Jessica Jordan, managing partner of the Rothman Food Group, is struggling to hire the workers she needs for two of her Southern California businesses, Katella Deli & Bakery and Manhattan Beach Creamery. She estimates the two are only staffed at around 75% staff.

But half of applicants never respond to her emails for an interview, and even new hires who have already submitted their documents often disappear before their first day, without explanation, she said.

“I work so hard to hold their hand every step of the way, just to make sure they get there on day one,” Jordan said.

Large restaurant chains also have large hiring orders. Sandwich chain Subway, for example, said Thursday it plans to hire more than 50,000 new workers this summer. Taco Bell and Inspire Brands, which owns Arby’s, said they are also looking to add staff.

Hotels and food services had the highest quit rate of any industry in March, with 6.1% of workers quitting their jobs, according to the Bureau of Labor Statistics. The overall dropout rate was only 3% that month.

Some of these workers walk away from the hospitality industry altogether. Julia, a 19-year-old living in New York, quit her restaurant job in February. She said she left because of hostility from customers and her bosses and too many extra shifts added to her schedule at the last minute. She now works in child care.

“You have to work very hard to get fired in this economy,” said David Kelly, chief global strategist at JP Morgan Asset Management. “You have to be really incompetent and obnoxious.”

Slowdown in Silicon Valley

And while rebounding industries are hiring to catch up, the reverse is just as true.

After a hiring boom, several major tech companies have announced hiring freezes and layoffs, as worries about an economic downturn, the Covid-19 pandemic and war in Ukraine dampen growth plans.

Richly-funded startups aren’t immune either, even if they aren’t subject to the same level of market value degradation as public tech stocks. At least 107 tech companies have laid off employees since the start of the year, according to Layoffs.fyiwhich tracks job cuts in the sector.

In some cases, companies such as Facebook and Twitter cancels job offers after new hires have already been accepted, leaving workers like Evan Watson in a precarious position.

Last month, Watson received a job offer to join Facebook’s emerging talent and diversity division, which he called one of his “dream companies.” He gave the property development company where he worked time off and set a start date at the social media giant for May 9.

Just three days earlier, Watson had received a call about his new contract.
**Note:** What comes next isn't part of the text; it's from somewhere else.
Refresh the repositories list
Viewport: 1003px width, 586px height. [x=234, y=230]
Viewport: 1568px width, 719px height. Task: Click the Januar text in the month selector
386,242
Facebook had recently announced it would suspend hiring, and Watson anxiously speculated that he might receive bad news.

“When I got the call, my heart sank,” Watson said in an interview. Meta was freezing hiring, and Watson integration was disabled.
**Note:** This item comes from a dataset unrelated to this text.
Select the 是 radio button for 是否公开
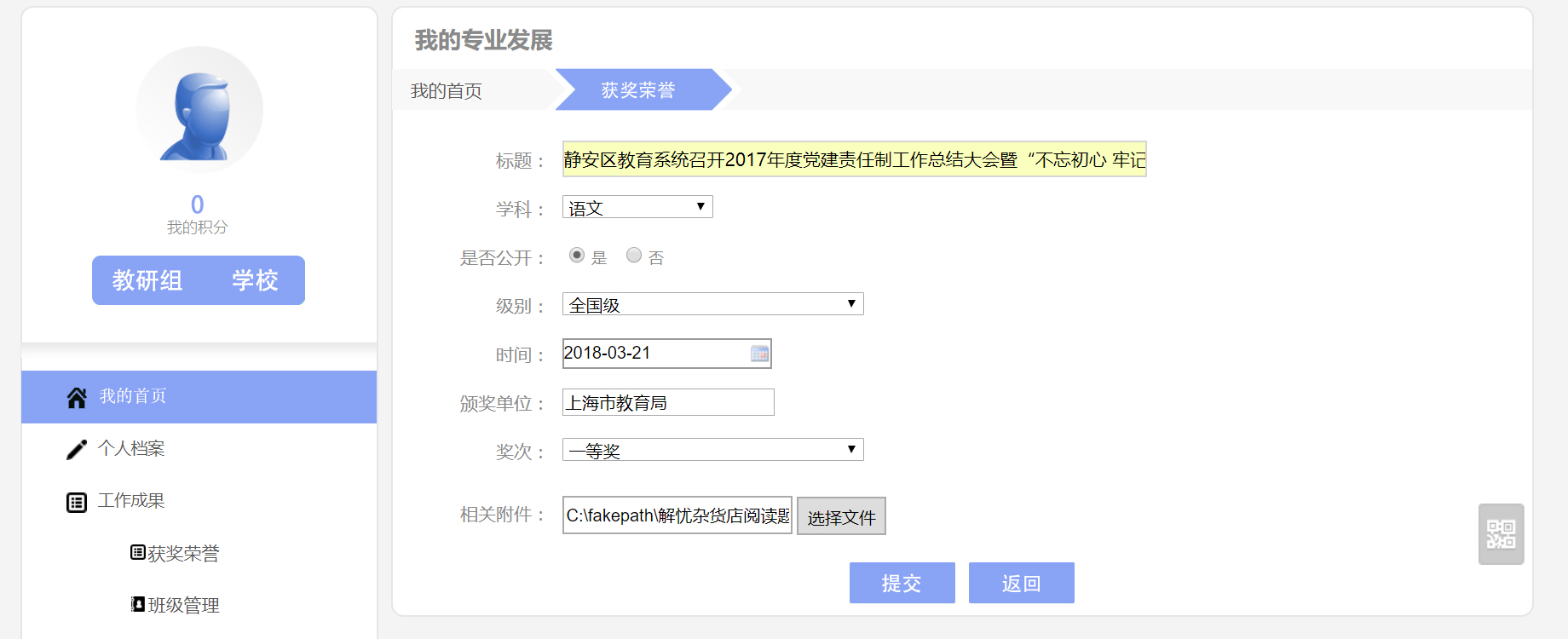 [577, 256]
“I was like silent. I didn’t really have words to say,” Watson said. “Then I was like, ‘Now what?’ I don’t work at my other company.”

The news disappointed Watson, but he said Facebook had offered to pay him severance while he looked for a new job. Within a week, he landed a job at Microsoft as a talent scout. Watson said it “felt good” to land at Microsoft, where the company “is much more stable, stock price-wise.”

For months, the distribution giant Amazon hanged generous login bonus and free tuition to attract workers. The company has hired 600,000 employees since the start of 2021, but it now finds itself overstaffed in its distribution network.

Many of the company’s recent hires are no longer needed, with slowing e-commerce sales growth. Additionally, employees who went on sick leave amid a spike in Covid cases have returned to work ahead of schedule, Amazon chief financial officer Brian Olsavsky said in a call with officials. analysts last month.

“Now that demand has become more predictable, there are sites in our network where we are slowing or pausing hiring to better align with our operational needs,” Amazon spokesperson Kelly Nantel told CNBC. .

Amazon did not respond to questions about whether the company plans any layoffs in the near future.